Perhaps one of the biggest misconceptions about therapy is that counsellors tell you what to do. This isn’t true. It is often the well meaning family member or friend that has a litany of advice and things we ‘should’ be doing. In contrast, a good therapist will guide you towards your own conclusions—they won’t “should” on you. They do this through various questioning and exploration techniques that allow you to determine which solutions fit for you.
- Friends sometimes try to fix things. Professionals listen and validate.

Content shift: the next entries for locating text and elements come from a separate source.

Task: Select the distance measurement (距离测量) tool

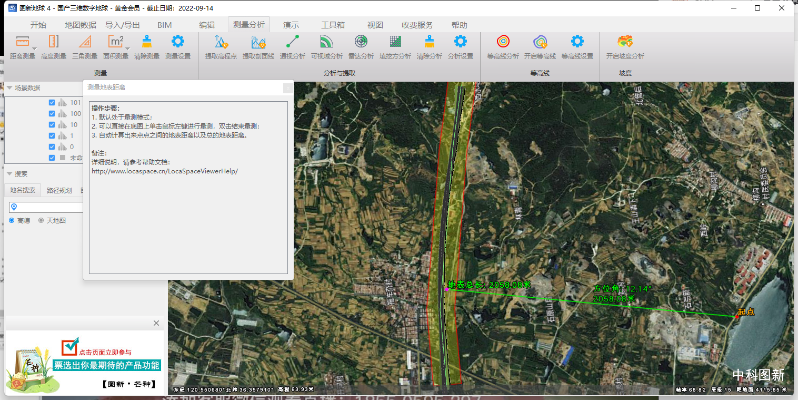Action: tap(22, 42)
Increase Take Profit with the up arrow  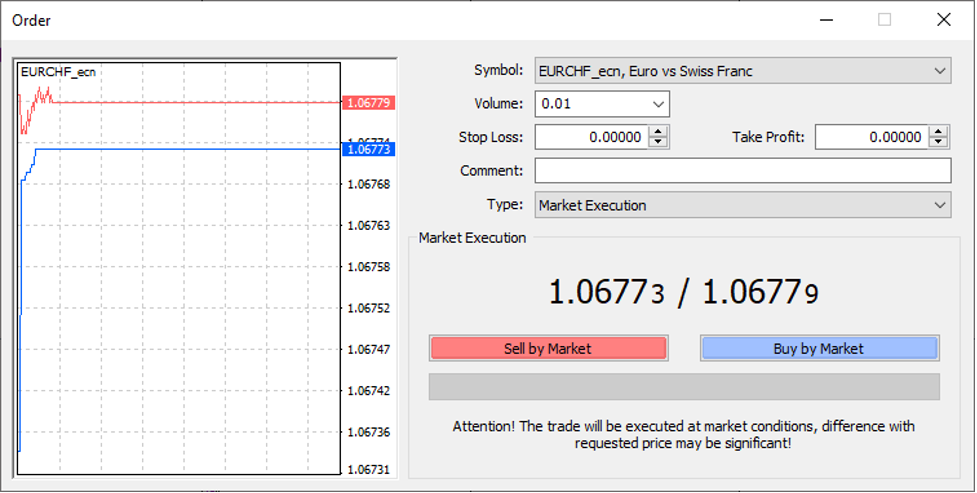(x=939, y=131)
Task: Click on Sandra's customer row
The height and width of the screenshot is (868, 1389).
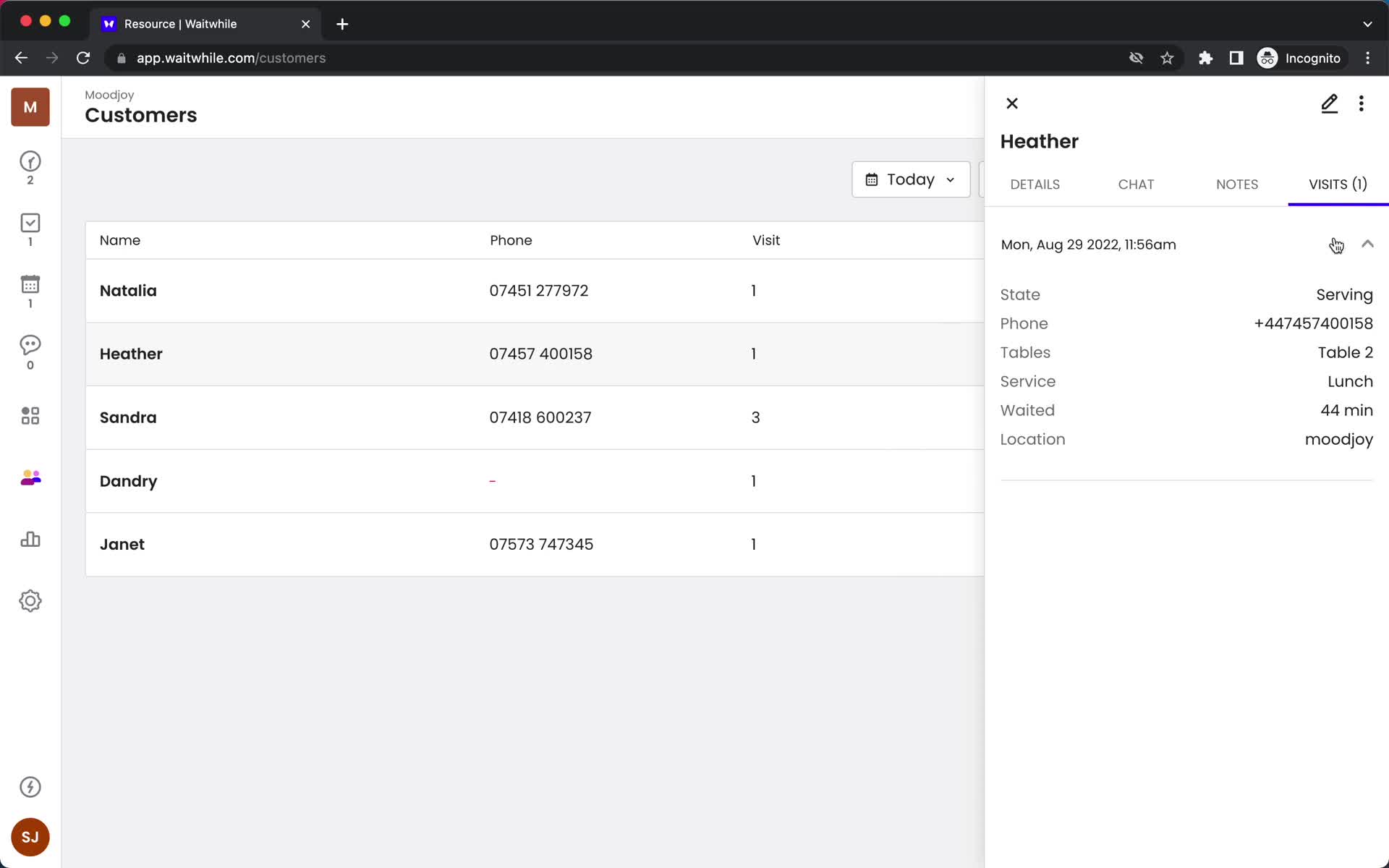Action: click(x=534, y=417)
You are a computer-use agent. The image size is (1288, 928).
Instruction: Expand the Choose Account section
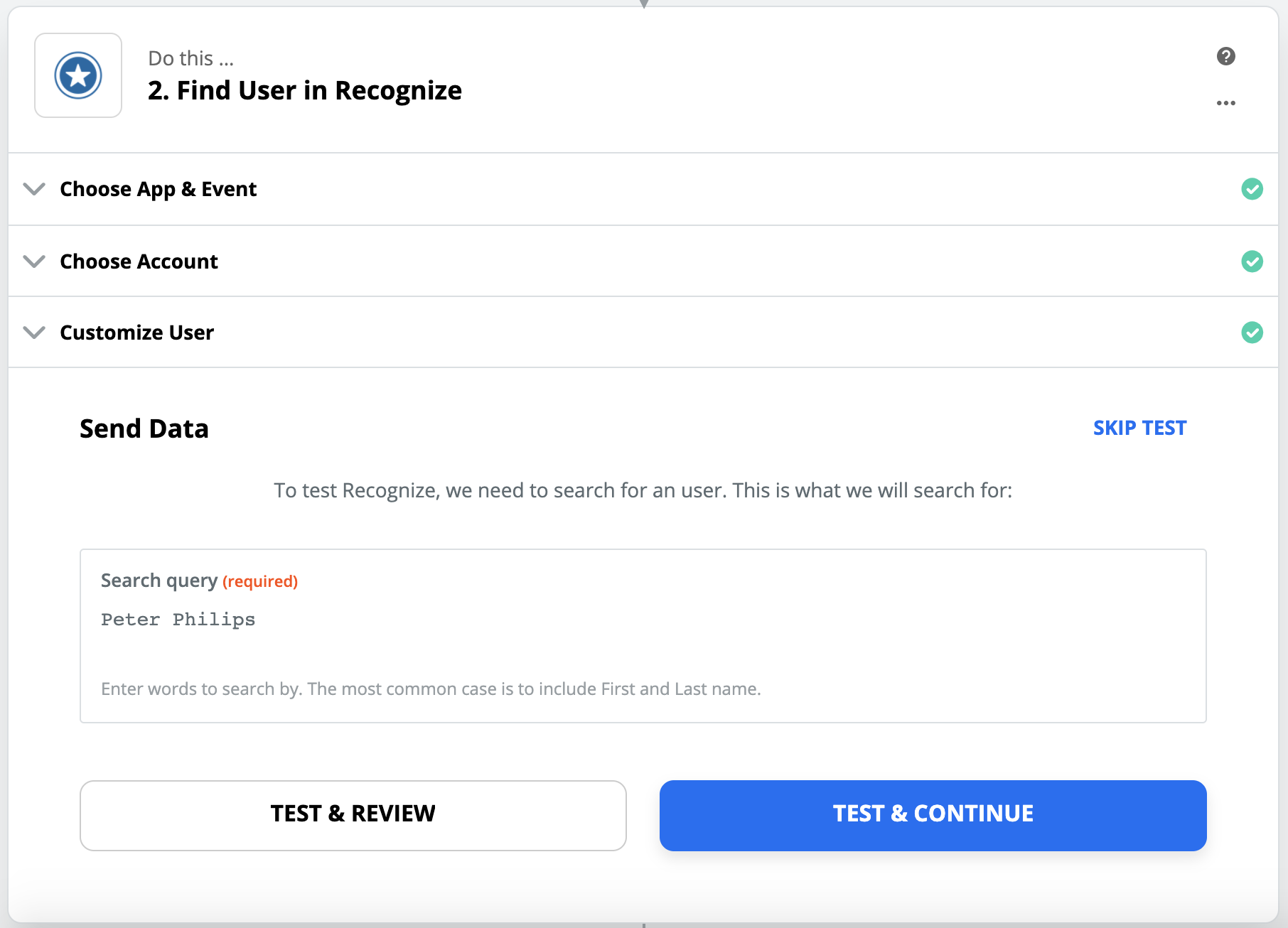click(34, 261)
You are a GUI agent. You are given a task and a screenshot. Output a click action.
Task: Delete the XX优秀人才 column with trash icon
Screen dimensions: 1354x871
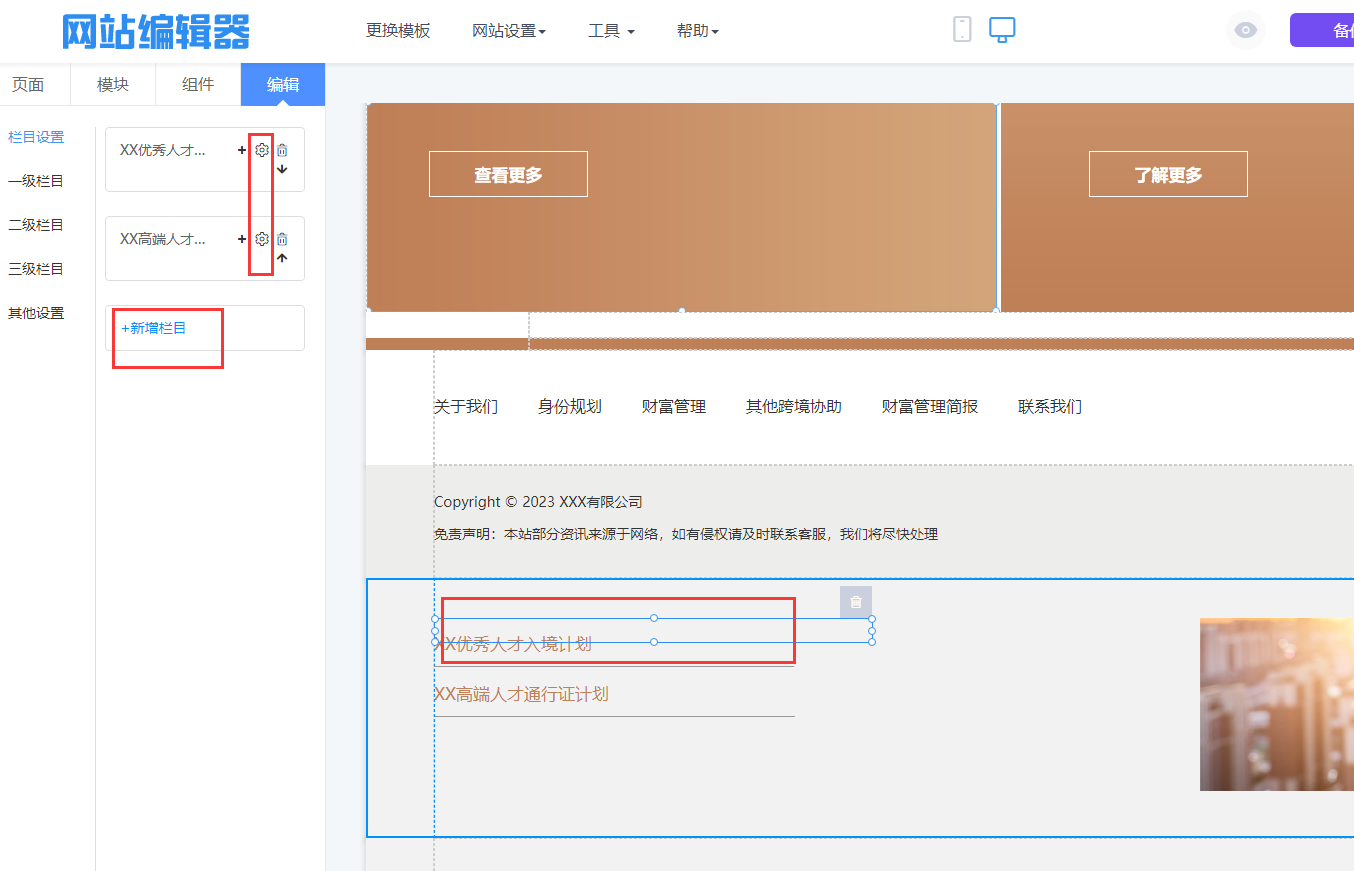pyautogui.click(x=282, y=150)
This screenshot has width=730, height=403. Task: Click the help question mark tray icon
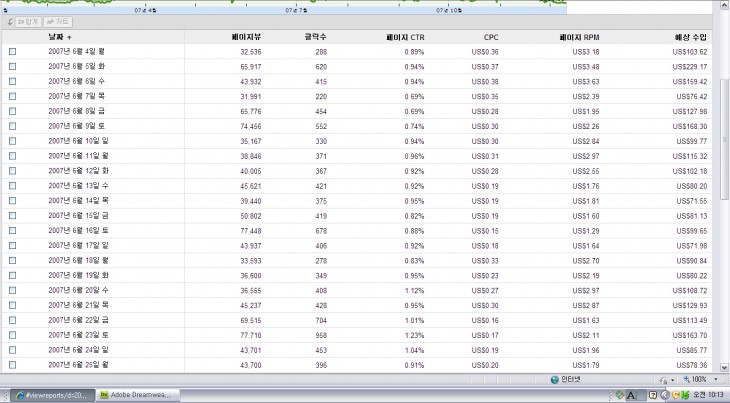click(x=652, y=395)
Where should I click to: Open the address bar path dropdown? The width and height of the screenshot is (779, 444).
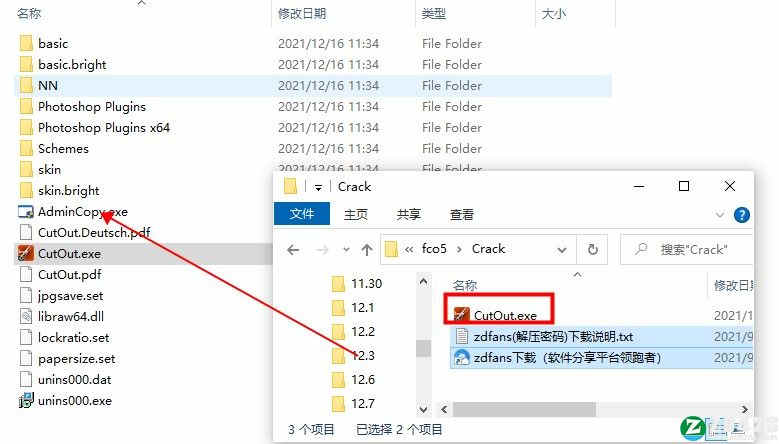pos(561,250)
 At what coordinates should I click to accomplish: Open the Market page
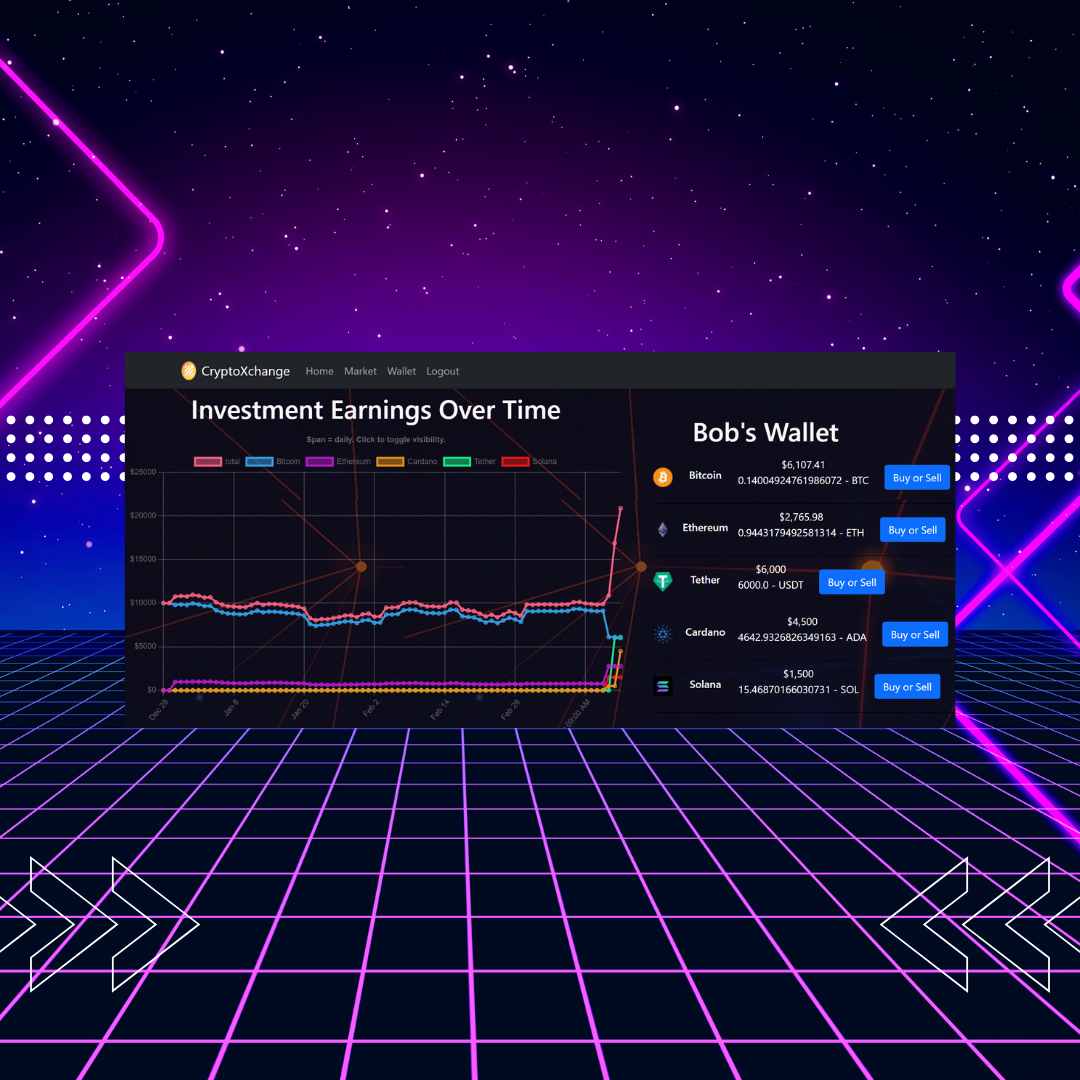click(360, 371)
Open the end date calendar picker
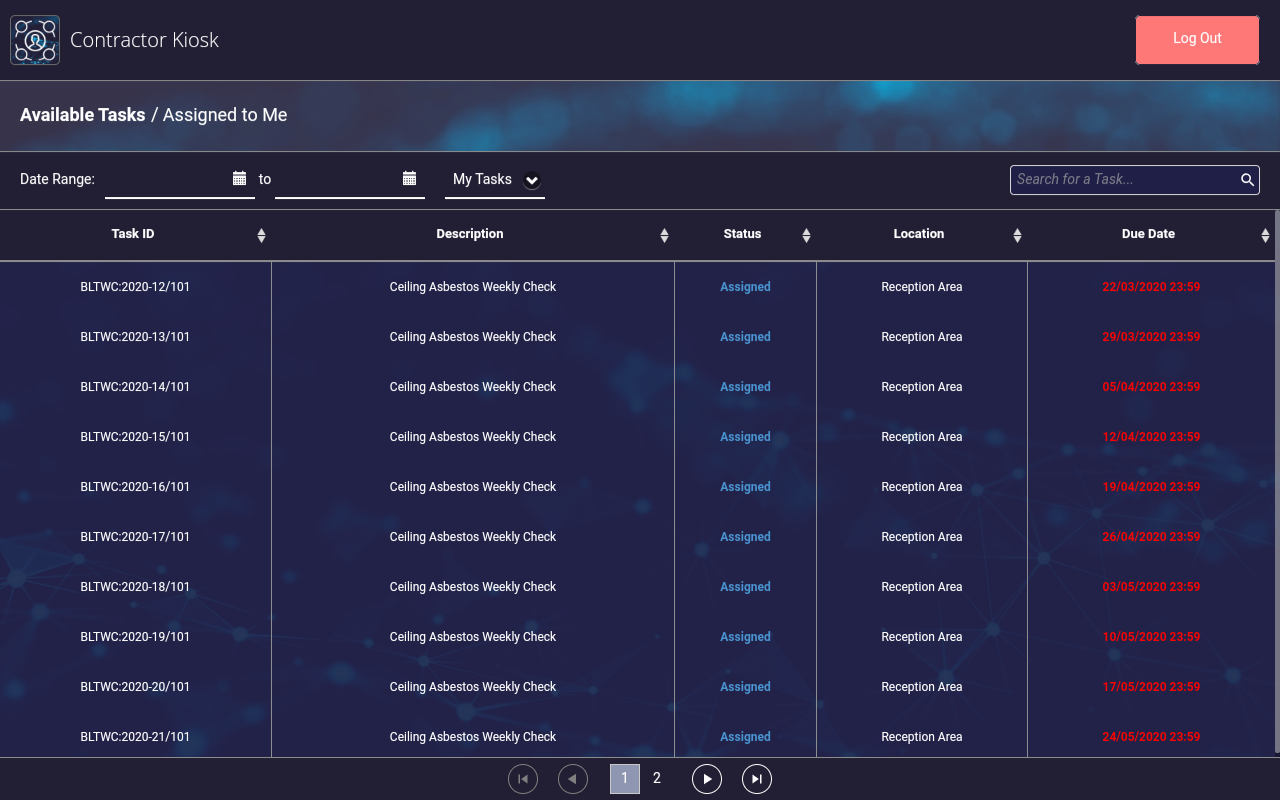This screenshot has height=800, width=1280. tap(409, 178)
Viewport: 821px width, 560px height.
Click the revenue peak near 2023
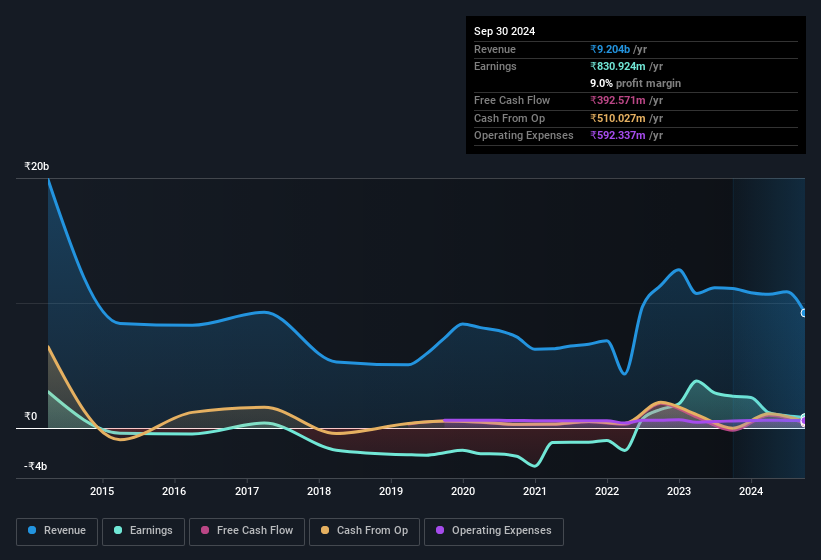pyautogui.click(x=679, y=270)
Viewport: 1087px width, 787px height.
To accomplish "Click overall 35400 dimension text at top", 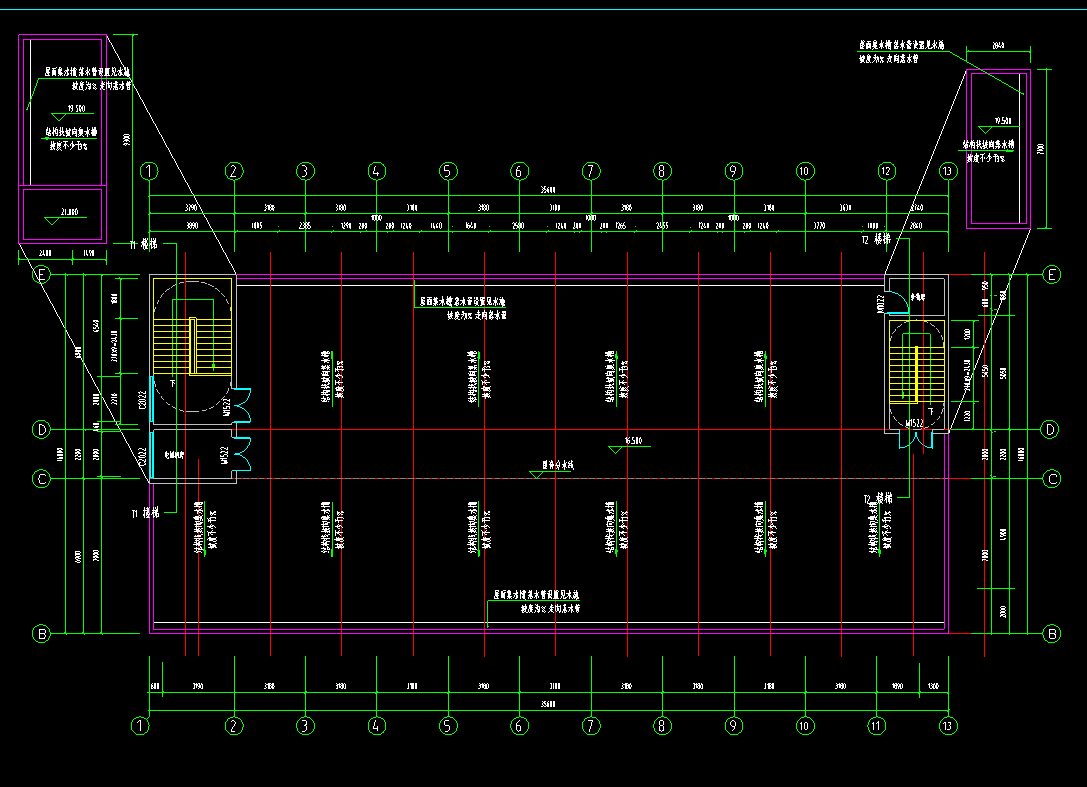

Because our close confidants care about us, they are often eager to help us fix things. They offer to do things to help make this difficulty go away quickly. Often these good intentions seem like they should make us feel better, but we don’t. Usually because what we need is just to be heard, to know that what we’re thinking or feeling is normal, or to have the time and space to process without feeling like you have to hurry up and get better. Therapists do this. They give you the space to just be whatever you need to be. From there, they help you determine the direction you think is the right way forward.
- Friends can get tired of hearing about our problems. Professionals are there for you as long as you need.
We all need to vent sometimes, and friends are great for that. At times. But I’m sure we can all think of times we got a bit tired of hearing the same thing over and over from someone we know. But talking to a counsellor is different. First, because you can continue to pay someone to listen to you for as long as you want. But second, and more importantly, Professionals know how to get you out of that loop of rehashing everything all the time. So while you might be talking about the same issue every week for a year (that’s rare!) it won’t be the same conversation.
- Friends are protective of you. Professionals will show you how to grow
When we care about others, we don’t want them to get hurt—and we really don’t want to be the ones that hurt them. So sometimes we’re not as straightforward with someone as we could be, or we withhold information when we could be more forthcoming. Here is a defining difference between friends and therapists. It is a therapist’s job to gently challenge you. Often this means saying the things that are hard to hear, but doing so in a supportive environment. Through this process, it helps you face those difficult things and grow beyond them.
- Friends can be harsh. Professionals are supportive.
Has a friend or family member ever told you a ‘hard truth’ about yourself? How did it feel? Probably like crap. This doesn’t mean you didn’t need to hear it. But suddenly, coming from them makes you feel bad, ashamed, guilty, or question the relationship or their intentions. In contrast, a therapist is there specifically to support you through a process of facing difficult things. This means that the ‘hard truth’ is brought up in a space where you feel ready to deal with it, and with a supportive person to walk you through any difficult thoughts or emotions you have about it.
Having people that support us, who we can turn to in times of need, is one of life’s greatest gifts. The key is knowing which support we need in certain situations. If you often turn to friends or family members but leave the conversation feeling unfulfilled, worse off, dejected, depressed, lonely, or unheard, try talking to a Professional. It might be just the kind of support you need for this situation.